**Quoted passage:**
Ducati domination: unprecedented in 77 years of MotoGP

MotoGP

Ducati is doing something that no other manufacturer has done in the history of the MotoGP world championship. And why the rules of MotoGP’s constructors' championship need changing

Gigi Dall Igna with 2025 Ducati MotoGP riders

Ducati monopolised the top six in April’s Jerez sprint. Back row, left to right: Pecco Bagnaia, Luigi Dall’Igna and Marc Márquez. Front row: Fabio Di Giannantonio, Franky Morbidelli, Alex Márquez and Fermin Aldeguer

Ducati’s domination of MotoGP is so complete that over the last 43 races — from September 2023 to August 2025 — the Italian manufacturer has been defeated only four times. That’s a ratio of better than ten victories to one defeat.

At April’s Jerez Grand Prix, Ducati equalled Honda’s record of 22 consecutive MotoGP victories and was expected to take the record at Le Mans, until the rain came down and Johann Zarco scored a famous Honda success. (I wonder where the Ducati T-shirts celebrating 23 consecutive victories went.)

**Provided data:**
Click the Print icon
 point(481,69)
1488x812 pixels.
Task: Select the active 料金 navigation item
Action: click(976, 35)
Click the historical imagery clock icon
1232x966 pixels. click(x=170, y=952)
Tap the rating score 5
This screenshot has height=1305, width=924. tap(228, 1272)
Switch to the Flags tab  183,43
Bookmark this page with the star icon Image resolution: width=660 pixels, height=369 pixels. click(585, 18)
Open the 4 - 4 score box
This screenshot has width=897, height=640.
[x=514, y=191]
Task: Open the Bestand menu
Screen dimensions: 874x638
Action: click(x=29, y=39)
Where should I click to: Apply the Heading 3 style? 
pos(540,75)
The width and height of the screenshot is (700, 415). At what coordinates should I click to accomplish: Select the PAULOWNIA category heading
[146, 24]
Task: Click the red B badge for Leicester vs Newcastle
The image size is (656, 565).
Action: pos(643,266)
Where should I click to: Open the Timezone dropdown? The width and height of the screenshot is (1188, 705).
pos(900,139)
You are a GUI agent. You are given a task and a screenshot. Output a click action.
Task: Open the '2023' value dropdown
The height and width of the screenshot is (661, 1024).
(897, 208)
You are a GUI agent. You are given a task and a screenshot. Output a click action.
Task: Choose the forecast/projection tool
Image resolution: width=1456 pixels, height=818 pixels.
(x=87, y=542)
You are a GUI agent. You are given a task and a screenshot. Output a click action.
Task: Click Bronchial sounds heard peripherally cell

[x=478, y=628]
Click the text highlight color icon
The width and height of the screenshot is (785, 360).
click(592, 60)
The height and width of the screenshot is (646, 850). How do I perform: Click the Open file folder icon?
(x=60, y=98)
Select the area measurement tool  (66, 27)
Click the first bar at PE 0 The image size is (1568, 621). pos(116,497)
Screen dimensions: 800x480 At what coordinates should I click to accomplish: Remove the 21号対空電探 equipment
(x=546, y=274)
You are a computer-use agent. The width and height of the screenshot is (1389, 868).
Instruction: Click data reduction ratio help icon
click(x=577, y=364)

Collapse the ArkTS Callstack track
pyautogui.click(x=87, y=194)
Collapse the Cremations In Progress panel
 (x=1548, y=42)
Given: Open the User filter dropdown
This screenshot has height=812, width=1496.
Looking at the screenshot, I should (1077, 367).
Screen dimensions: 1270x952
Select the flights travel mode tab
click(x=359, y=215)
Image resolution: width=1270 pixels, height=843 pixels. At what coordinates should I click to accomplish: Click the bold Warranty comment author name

**Work to complete:**
A. Sum up the Ducati piece in two sentences.
B. In the entries, edit everything from the first line down to the line containing "Bookmark this page" so that "icon" becomes "button", leaving all else unchanged.
The entries have no connection to the Ducati piece.

**Replies:**
A. From September 2023 to August 2025, Ducati was beaten only four times in 43 MotoGP races, a ratio of better than ten wins to each defeat. It matched Honda's record of 22 straight MotoGP wins at April's Jerez Grand Prix, but rain at Le Mans brought a famous Honda win for Johann Zarco and kept Ducati from taking the record.

B.
Click the Print button
 point(481,69)
1488x812 pixels.
Task: Select the active 料金 navigation item
Action: click(976, 35)
Click the historical imagery clock button
1232x966 pixels. click(x=170, y=952)
Tap the rating score 5
This screenshot has height=1305, width=924. tap(228, 1272)
Switch to the Flags tab  183,43
Bookmark this page with the star button Image resolution: width=660 pixels, height=369 pixels. click(585, 18)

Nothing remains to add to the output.